*EXERCISE TASK*
Count the lines in the items below that contain the string "cell", treating uppercase and lowercase letters as distinct, and state only the resulting number.

*INPUT FOR THIS TASK*
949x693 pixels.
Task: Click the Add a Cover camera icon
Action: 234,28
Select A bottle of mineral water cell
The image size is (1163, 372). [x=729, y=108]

*WRITTEN ANSWER*
1